As far as I am aware, incidences of disclosures or confessions by predators in the specific confines of the confessional, are extremely rare. But the Catholic Church needs to get this right and we are more than willing to help them work through this so that no individual is ever left at risk because of what is said during the seal of confession.

And whilst this is a really important ethical question, we can’t afford to focus on this one area of debate, at the expense of the bigger picture. The really important question – about safeguarding in every other area of Church life – is critical.

The question really is “Can anything more be done to protect people from harm?”

With the CSSA, are you going to make more effort to involve survivors of abuse in your work? I am aware of a letter sent on behalf of a group of survivors to the CSSA which points out how left out they have felt and how they have struggled to have contact with the CSSA, but I’m also aware that some survivors were invited to a CSSA conference this week. Could you tell me what is happening going forward? 

We have a really strong group of founding members of a survivor reference panel, and we are consulting with other survivors in different ways, according to their choice.

They have already taught us a lot and have been courageous in stepping forward to share insights from their lived experience, on order to help shape our work to make a difference for others – we don’t underestimate what that takes. 

Victims and survivors are not a homogenous group, they are individuals, and we need to respect that.

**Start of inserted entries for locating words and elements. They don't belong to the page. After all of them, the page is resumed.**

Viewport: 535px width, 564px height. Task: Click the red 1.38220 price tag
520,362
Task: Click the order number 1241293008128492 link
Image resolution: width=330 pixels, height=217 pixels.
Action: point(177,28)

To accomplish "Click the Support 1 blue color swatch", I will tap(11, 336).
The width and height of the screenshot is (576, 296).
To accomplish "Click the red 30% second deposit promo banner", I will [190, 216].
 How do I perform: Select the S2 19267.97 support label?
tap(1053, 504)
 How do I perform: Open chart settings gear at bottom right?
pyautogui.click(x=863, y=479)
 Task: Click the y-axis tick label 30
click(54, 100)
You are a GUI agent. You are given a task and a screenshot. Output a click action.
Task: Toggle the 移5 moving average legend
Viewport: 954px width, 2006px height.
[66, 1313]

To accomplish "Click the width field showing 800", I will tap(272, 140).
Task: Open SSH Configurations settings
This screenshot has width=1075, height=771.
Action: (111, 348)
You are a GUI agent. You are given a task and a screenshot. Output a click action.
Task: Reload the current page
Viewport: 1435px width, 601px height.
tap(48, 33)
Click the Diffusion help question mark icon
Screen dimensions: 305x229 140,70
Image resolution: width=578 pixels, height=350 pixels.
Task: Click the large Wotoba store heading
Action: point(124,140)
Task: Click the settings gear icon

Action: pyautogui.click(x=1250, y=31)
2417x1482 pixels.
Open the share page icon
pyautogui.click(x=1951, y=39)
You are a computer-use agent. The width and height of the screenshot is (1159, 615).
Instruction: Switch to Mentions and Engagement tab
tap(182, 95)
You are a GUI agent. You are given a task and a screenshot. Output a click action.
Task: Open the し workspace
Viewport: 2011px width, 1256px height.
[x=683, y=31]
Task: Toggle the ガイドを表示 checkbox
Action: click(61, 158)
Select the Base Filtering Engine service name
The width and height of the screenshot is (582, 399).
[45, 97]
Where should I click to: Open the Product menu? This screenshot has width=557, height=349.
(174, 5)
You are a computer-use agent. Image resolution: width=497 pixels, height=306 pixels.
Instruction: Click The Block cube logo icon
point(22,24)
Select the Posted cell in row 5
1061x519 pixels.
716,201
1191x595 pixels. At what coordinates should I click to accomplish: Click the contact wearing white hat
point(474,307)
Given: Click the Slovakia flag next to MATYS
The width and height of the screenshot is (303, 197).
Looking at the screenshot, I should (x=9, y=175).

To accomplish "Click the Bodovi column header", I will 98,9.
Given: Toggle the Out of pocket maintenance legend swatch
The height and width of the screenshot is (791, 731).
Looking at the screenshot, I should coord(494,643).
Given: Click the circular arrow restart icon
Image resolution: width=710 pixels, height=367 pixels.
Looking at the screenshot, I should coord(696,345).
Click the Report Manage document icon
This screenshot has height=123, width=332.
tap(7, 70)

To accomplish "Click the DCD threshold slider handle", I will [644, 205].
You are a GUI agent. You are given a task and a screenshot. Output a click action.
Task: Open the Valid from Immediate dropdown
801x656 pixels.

That is why we are contacting survivors with whom we still need to build some bridges, so that we can talk further about what they would like that relationship with us to look like.

We haven’t always got it right first time, but we will not stop working to ensure survivors influence our work at every level.

Is the CSSA able to function at all at the moment, without a CEO? Why has Colette Limbrick left? When will you have a replacement? 

The CSSA is not only functioning, we’ve never been more confident in our ability to deliver. We’ve developed, from scratch, a really strong audit function. This will help us hold to account the Catholic Church and church leaders gave their wholehearted endorsement only last week (at our first national conference which safeguarding teams from around England and Wales also attended).

Some of our journey has been challenging, as with any new organisation, but we have always learnt and moved forward.

Steve Ashley, formerly vice-chair, is our CEO. Steve has over 30 years’ experience including having been an independent scrutineer in safeguarding, independent chair of Rotherham Safeguarding Children Board, and has led national inspections of child safeguarding as assistant chief constable of Merseyside Police. So, we could not be in better hands, and Steve is already making a difference.

It would not be right for us to comment on Dr Colette Limbrick’s own situation, but we know that there are people safer today because of her contribution.

We’re at the next stage of development now, having set the foundations, and we are here to stay.